**What you have to do**: Reproduce every line of the data below verbatim, from the first line to the last.
[Start Input rows]
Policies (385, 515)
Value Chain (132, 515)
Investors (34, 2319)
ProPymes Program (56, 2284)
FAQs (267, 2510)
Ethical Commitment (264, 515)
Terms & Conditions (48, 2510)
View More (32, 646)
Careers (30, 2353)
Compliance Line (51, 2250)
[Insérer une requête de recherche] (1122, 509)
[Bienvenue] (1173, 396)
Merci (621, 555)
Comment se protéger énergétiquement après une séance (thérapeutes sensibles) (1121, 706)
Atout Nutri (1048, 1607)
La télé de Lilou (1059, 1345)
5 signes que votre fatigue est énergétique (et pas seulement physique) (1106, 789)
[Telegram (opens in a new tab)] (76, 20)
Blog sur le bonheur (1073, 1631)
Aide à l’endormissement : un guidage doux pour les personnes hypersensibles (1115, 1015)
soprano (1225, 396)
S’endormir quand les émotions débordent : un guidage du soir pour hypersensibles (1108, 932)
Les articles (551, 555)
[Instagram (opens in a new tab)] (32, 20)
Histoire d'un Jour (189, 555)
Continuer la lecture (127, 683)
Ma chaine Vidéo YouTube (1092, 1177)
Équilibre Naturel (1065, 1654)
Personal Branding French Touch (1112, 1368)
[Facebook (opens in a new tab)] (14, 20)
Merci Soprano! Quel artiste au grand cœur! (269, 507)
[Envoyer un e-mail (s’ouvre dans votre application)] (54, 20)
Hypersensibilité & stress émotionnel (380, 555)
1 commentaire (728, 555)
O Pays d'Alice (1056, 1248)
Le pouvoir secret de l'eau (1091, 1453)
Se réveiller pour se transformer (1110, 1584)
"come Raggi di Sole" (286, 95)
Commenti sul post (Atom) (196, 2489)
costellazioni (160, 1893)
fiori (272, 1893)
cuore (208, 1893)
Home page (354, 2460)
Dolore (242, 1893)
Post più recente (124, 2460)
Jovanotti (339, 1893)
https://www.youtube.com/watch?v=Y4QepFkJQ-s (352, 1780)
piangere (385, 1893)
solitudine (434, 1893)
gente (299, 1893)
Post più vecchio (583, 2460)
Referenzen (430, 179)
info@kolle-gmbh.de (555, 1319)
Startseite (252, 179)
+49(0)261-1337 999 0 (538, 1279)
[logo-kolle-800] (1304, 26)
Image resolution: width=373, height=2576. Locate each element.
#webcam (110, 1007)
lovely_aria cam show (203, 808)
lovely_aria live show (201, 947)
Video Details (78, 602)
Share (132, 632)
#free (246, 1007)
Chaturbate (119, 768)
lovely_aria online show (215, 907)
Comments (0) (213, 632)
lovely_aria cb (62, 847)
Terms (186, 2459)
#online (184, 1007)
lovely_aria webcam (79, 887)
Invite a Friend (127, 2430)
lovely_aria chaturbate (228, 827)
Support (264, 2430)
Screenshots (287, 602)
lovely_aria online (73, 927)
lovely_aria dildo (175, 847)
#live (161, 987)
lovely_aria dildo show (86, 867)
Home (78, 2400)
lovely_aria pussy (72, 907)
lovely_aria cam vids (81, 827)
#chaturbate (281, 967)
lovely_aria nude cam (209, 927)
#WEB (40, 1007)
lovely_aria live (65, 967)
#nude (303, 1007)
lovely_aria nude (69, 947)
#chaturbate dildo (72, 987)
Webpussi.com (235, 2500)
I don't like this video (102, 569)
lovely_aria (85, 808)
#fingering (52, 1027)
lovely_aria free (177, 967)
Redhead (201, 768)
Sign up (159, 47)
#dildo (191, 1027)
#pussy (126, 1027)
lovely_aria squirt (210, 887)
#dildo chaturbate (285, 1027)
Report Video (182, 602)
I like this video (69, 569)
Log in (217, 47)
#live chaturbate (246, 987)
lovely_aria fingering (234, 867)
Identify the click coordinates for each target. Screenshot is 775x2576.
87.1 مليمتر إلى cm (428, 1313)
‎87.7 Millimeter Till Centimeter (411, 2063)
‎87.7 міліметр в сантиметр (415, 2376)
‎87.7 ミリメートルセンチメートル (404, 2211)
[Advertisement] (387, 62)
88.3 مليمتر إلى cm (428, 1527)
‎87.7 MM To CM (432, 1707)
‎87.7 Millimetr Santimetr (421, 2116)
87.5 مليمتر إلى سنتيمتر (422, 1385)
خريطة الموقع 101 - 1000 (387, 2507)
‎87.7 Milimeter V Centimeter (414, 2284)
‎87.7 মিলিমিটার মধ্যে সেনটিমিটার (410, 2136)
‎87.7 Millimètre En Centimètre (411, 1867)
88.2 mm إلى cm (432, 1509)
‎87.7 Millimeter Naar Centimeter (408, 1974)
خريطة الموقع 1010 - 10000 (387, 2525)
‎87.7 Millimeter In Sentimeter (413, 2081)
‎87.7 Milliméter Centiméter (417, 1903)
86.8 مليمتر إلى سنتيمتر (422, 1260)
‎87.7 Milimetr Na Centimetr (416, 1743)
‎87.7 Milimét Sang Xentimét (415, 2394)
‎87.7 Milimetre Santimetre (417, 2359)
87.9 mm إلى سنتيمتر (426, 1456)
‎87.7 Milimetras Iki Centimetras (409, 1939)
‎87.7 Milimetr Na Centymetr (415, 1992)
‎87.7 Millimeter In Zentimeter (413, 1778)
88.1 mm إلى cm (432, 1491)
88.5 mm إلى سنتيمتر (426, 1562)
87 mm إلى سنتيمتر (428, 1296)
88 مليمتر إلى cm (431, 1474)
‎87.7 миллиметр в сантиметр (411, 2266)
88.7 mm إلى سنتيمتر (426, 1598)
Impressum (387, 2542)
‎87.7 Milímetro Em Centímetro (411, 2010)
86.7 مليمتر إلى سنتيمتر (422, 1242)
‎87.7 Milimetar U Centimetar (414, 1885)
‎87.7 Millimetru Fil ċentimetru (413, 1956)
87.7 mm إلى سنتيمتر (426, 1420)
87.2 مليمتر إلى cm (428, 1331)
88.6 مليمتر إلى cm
[End Input rows]
**Exercise result**:
Policies (385, 515)
Value Chain (132, 515)
Investors (34, 2319)
ProPymes Program (56, 2284)
FAQs (267, 2510)
Ethical Commitment (264, 515)
Terms & Conditions (48, 2510)
View More (32, 646)
Careers (30, 2353)
Compliance Line (51, 2250)
[Insérer une requête de recherche] (1122, 509)
[Bienvenue] (1173, 396)
Merci (621, 555)
Comment se protéger énergétiquement après une séance (thérapeutes sensibles) (1121, 706)
Atout Nutri (1048, 1607)
La télé de Lilou (1059, 1345)
5 signes que votre fatigue est énergétique (et pas seulement physique) (1106, 789)
[Telegram (opens in a new tab)] (76, 20)
Blog sur le bonheur (1073, 1631)
Aide à l’endormissement : un guidage doux pour les personnes hypersensibles (1115, 1015)
soprano (1225, 396)
S’endormir quand les émotions débordent : un guidage du soir pour hypersensibles (1108, 932)
Les articles (551, 555)
[Instagram (opens in a new tab)] (32, 20)
Histoire d'un Jour (189, 555)
Continuer la lecture (127, 683)
Ma chaine Vidéo YouTube (1092, 1177)
Équilibre Naturel (1065, 1654)
Personal Branding French Touch (1112, 1368)
[Facebook (opens in a new tab)] (14, 20)
Merci Soprano! Quel artiste au grand cœur! (269, 507)
[Envoyer un e-mail (s’ouvre dans votre application)] (54, 20)
Hypersensibilité & stress émotionnel (380, 555)
1 commentaire (728, 555)
O Pays d'Alice (1056, 1248)
Le pouvoir secret de l'eau (1091, 1453)
Se réveiller pour se transformer (1110, 1584)
"come Raggi di Sole" (286, 95)
Commenti sul post (Atom) (196, 2489)
costellazioni (160, 1893)
fiori (272, 1893)
cuore (208, 1893)
Home page (354, 2460)
Dolore (242, 1893)
Post più recente (124, 2460)
Jovanotti (339, 1893)
https://www.youtube.com/watch?v=Y4QepFkJQ-s (352, 1780)
piangere (385, 1893)
solitudine (434, 1893)
gente (299, 1893)
Post più vecchio (583, 2460)
Referenzen (430, 179)
info@kolle-gmbh.de (555, 1319)
Startseite (252, 179)
+49(0)261-1337 999 0 (538, 1279)
[logo-kolle-800] (1304, 26)
Image resolution: width=373, height=2576. Locate each element.
#webcam (110, 1007)
lovely_aria cam show (203, 808)
lovely_aria live show (201, 947)
Video Details (78, 602)
Share (132, 632)
#free (246, 1007)
Chaturbate (119, 768)
lovely_aria online show (215, 907)
Comments (0) (213, 632)
lovely_aria cb (62, 847)
Terms (186, 2459)
#online (184, 1007)
lovely_aria webcam (79, 887)
Invite a Friend (127, 2430)
lovely_aria chaturbate (228, 827)
Support (264, 2430)
Screenshots (287, 602)
lovely_aria online (73, 927)
lovely_aria dildo (175, 847)
#live (161, 987)
lovely_aria dildo show (86, 867)
Home (78, 2400)
lovely_aria pussy (72, 907)
lovely_aria cam vids (81, 827)
#chaturbate (281, 967)
lovely_aria nude cam (209, 927)
#WEB (40, 1007)
lovely_aria live (65, 967)
#nude (303, 1007)
lovely_aria nude (69, 947)
#chaturbate dildo (72, 987)
Webpussi.com (235, 2500)
I don't like this video (102, 569)
lovely_aria (85, 808)
#fingering (52, 1027)
lovely_aria free (177, 967)
Redhead (201, 768)
Sign up (159, 47)
#dildo (191, 1027)
#pussy (126, 1027)
lovely_aria squirt (210, 887)
#dildo chaturbate (285, 1027)
Report Video (182, 602)
I like this video (69, 569)
Log in (217, 47)
#live chaturbate (246, 987)
lovely_aria fingering (234, 867)
Identify the click coordinates for each target. Screenshot is 775x2576.
87.1 مليمتر إلى cm (428, 1313)
‎87.7 Millimeter Till Centimeter (411, 2063)
‎87.7 міліметр в сантиметр (415, 2376)
‎87.7 ミリメートルセンチメートル (404, 2211)
[Advertisement] (387, 62)
88.3 مليمتر إلى cm (428, 1527)
‎87.7 MM To CM (432, 1707)
‎87.7 Millimetr Santimetr (421, 2116)
87.5 مليمتر إلى سنتيمتر (422, 1385)
خريطة الموقع 101 - 1000 (387, 2507)
‎87.7 Milimeter V Centimeter (414, 2284)
‎87.7 মিলিমিটার মধ্যে সেনটিমিটার (410, 2136)
‎87.7 Millimètre En Centimètre (411, 1867)
88.2 mm إلى cm (432, 1509)
‎87.7 Millimeter Naar Centimeter (408, 1974)
خريطة الموقع 1010 - 10000 (387, 2525)
‎87.7 Millimeter In Sentimeter (413, 2081)
‎87.7 Milliméter Centiméter (417, 1903)
86.8 مليمتر إلى سنتيمتر (422, 1260)
‎87.7 Milimetr Na Centimetr (416, 1743)
‎87.7 Milimét Sang Xentimét (415, 2394)
‎87.7 Milimetre Santimetre (417, 2359)
87.9 mm إلى سنتيمتر (426, 1456)
‎87.7 Milimetras Iki Centimetras (409, 1939)
‎87.7 Milimetr Na Centymetr (415, 1992)
‎87.7 Millimeter In Zentimeter (413, 1778)
88.1 mm إلى cm (432, 1491)
88.5 mm إلى سنتيمتر (426, 1562)
87 mm إلى سنتيمتر (428, 1296)
88 مليمتر إلى cm (431, 1474)
‎87.7 миллиметр в сантиметр (411, 2266)
88.7 mm إلى سنتيمتر (426, 1598)
Impressum (387, 2542)
‎87.7 Milímetro Em Centímetro (411, 2010)
86.7 مليمتر إلى سنتيمتر (422, 1242)
‎87.7 Milimetar U Centimetar (414, 1885)
‎87.7 Millimetru Fil ċentimetru (413, 1956)
87.7 mm إلى سنتيمتر (426, 1420)
87.2 مليمتر إلى cm (428, 1331)
88.6 مليمتر إلى cm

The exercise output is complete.